Waarschuwt de Brit Harris op deze manier Amerika voor rampen die het niet
begrijpt? Mogelijk wil hij ons er alleen van bewustmaken dat het hier niet over
een tragische natuurramp in een ver-van-mijn-bed-land gaat, maar over de strijd
tussen civilisatie en natuur, en het noodlot dat het machtigste land ter wereld
treft.
Vervolgens wijdt Harris geen woord meer aan die vergelijking, maar het beeld
dat hij van de toeristische streek rondom de Vesuvius schetst doet uiterst
hedendaags aan. Badhuizen, sauna's en pleziervaart, miljonairsvilla's met
uitzicht op zee, omkoping, vastgoedprijzen, prostitutie en feestmaaltijden, het
komt allemaal even vertrouwd over, net als de marinevloot die in het nabij
Pompeii gelegen Misenum voor anker ligt.
Marcus Attilius Primus is de held die Harris heeft gekozen als objectieve
observeerder. Deze onkreukbare technicus met mensenkennis komt de verdwenen
beheerder van het waterleidingsysteem vervangen. Attilius is de nieuwe aquarius,
een vak dat in zijn familie van vader op zoon gaat, en nu dus ook opzichter van
de Aqua Augusta, de machtigste waterleiding van het Romeinse rijk.

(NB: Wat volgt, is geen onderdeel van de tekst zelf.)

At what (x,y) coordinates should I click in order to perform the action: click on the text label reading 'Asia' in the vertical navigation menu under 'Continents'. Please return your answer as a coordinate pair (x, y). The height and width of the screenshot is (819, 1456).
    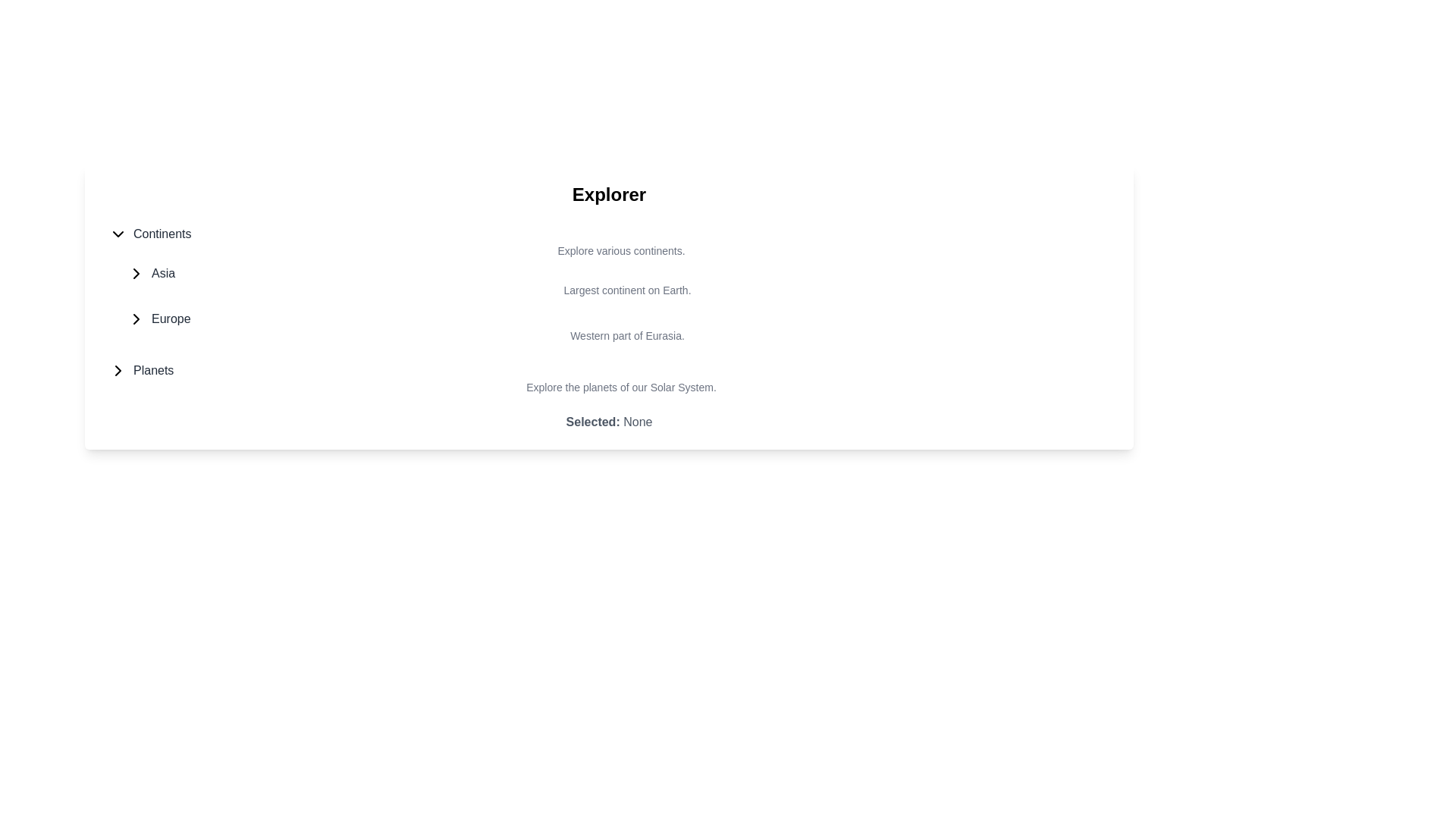
    Looking at the image, I should click on (163, 274).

Als buitenstaander is deze nuchtere held de ideale waarnemer, maar uiteraard
komt hij ook in conflict met de lokale mores en mensen. Zijn nuchterheid blijkt
al snel wanneer hij het volgende vaststelt: 'Wat hield leiderschap uiteindelijk
meer in dan blindelings de ene route boven de andere verkiezen en dan
zelfverzekerd pretenderen dat dit een rationele beslissing was?'
Twee dagen voordat de vulkaan uitbarst vertrekt Attilius met een groep mannen
bergop om de waterloop te herstellen. Dat zet een reeks avonturen in gang die
hem het zicht op de naderende ramp bijna ontnemen. Gaandeweg overtuigen zijn
observaties hem er evenwel van dat de waterleiding beschadigd is door iets
oppermachtigs. Maar wat?
De lezer verliest dat onheilsperspectief geen moment uit het oog. 'Pompeii'
is een ramp, de titel van het boek zet de lezer wat dat betreft op scherp. Alsof
dat niet genoeg is houdt Harris de druk hoog door ieder hoofdstuk te beginnen
met een indrukwekkend vulkanologisch weetje (plus bronvermelding). Zo vergroot
hij de kloof tussen de alwetende lezers en de gedoemde personages.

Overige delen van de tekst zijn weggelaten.